Seit der Spoerri-Schau setzte sich Zwirner vermehrt für den Nouveau Réalisme und dann die Pop Art ein. Er zeigte Arbeiten von Robert Filliou, Jean Tinguely und John Chamberlain. Beeindruckt von der Kölner Fluxus-Szene um das Atelier von Mary Bauermeister gab es bei Zwirner Fluxus-Veranstaltungen, unter anderen eine mit Nam June Paik und Charlotte Moorman am 22. Mai 1965, die Zwirner selbst wie folgt beschrieb: „Sie spielte eine Bach-Sonate für Cello, während Paik vor ihr auf dem Boden lag und den Stift ihres Cellos im Mund hielt, was eine höchst vulgäre Assoziation vermittelte. Ein anderes Mal saß er am Flügel und zog - während er spielte – seine Hose runter; dabei stand er langsam auf. Das Publikum reagierte entsprechend mit „Schweinerei! Pornographie!“ Paik zog die Hose hoch und kroch ins Innere des Flügels und spielte von da aus weiter." Auch zur Eröffnung der Ausstellung mit Kalligraphien von Yuichi Inoue am 10. Juni 1965) gab es Konzert mit Stücken von Toshi Ichiynagi, einem japanischen Kompositionsschüler von John Cage. Auf dem Foto von diesem Konzert sieht man im Vordergrund als Dirigenten den Komponisten und Stockhausen-Schüler und auf dem Gebiet der bildenden Kunst Beuys-Schüler Michael von Biel, als zweiten Spieler von links den schon erwähnten Carlheinz Caspari und als zweiten Spieler von rechts Kasper König, der damals 19 Jahre alt war und bei Zwirner volontierte.

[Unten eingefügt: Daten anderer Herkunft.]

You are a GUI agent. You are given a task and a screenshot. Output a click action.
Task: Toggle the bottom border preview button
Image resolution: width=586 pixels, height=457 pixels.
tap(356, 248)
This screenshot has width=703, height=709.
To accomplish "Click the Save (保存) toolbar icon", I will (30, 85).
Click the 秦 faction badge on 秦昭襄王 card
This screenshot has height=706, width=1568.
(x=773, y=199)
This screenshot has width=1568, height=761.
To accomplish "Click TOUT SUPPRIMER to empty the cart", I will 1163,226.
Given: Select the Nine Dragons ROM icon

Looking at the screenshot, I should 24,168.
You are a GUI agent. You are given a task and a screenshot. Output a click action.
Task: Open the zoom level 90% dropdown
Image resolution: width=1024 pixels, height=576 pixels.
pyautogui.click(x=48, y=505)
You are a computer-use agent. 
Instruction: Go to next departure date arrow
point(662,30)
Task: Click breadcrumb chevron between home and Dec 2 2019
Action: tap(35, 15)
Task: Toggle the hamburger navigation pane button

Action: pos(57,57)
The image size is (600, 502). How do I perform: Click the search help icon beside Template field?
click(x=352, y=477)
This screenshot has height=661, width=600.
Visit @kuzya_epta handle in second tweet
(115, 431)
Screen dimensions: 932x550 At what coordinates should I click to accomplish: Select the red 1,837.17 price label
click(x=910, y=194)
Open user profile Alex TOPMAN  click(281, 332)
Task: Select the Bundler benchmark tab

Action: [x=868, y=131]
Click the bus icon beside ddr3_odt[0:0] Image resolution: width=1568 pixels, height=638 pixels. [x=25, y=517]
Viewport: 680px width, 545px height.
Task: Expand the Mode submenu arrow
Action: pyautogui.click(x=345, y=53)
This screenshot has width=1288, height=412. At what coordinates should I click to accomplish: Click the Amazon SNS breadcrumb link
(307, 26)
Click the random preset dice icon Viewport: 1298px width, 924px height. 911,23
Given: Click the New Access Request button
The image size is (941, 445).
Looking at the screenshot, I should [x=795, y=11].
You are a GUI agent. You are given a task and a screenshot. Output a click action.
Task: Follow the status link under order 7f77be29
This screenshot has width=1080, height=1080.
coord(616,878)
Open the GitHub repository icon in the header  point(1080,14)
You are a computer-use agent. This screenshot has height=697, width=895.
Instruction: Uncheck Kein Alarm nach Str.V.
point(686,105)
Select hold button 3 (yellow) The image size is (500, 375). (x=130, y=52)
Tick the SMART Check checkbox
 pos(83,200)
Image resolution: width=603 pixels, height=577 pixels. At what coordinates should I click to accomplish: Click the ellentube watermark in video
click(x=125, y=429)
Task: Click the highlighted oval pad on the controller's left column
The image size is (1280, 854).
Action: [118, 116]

Auf die Pop Art war Zwirner 1963 zunächst durch Konrad Klapheck aufmerksam geworden, der ihn auf die damals laufende Eröffnungsausstellung der Galerie Sonnabend in Paris hinwies, auf der Werke von Jasper Johns und Robert Rauschenberg zu sehen waren. – Bei der documenta hatte Arnold Bode noch eines der drei Combine Paintings Rauschenbergs, nämlich 'Bed', das ihm überhaupt nicht gefiel, in Rudolf Zwirners Generalsekretärsbüro verbannt. - Im Herbst 1963 flogen Rudolf und Ursula Zwirner mit einer Reihe weiterer Galeristen, Museumsleuten, Kulturdezernenten und Sammlern nach New York. Die dreiwöchige Rundreise an der Ostküste entlang bis nach Detroit und Chicago hatte Karl-Heinz Hering, der Leiter des Düsseldorfer Kunstvereins für die Rheinlande und Westfalen organisiert. Während die meisten der Mitreisenden sie nutzten, um den abstrakten Expressionismus in seinem 'natürlichen Lebensraum' zu sehen, waren Schmela und Zwirner eher auf der Suche nach aktueller und zukünftiger Kunst in New York geblieben, wo sie mit ihren Frauen Galeristen und Künstler besuchten. Die damals der Pop Art zugewandten Galeristen waren Sidney Janis, Leo Castelli, Richard Bellamy mit seiner ‚Green Gallery‘ und Paul Bianchini. Zwirner hatte sich von Castelli empfehlen lassen, welche Künstler er aufsuchen sollte. Er war bei Warhol, Lichtenstein, Segal, Jim Dine, Claes Oldenburg und anderen, aber in seinem Rückgepäck war noch keine Pop Art, sondern nur der Plan für eine Ausstellung mit Jim Dine und ein teurer Max Ernst.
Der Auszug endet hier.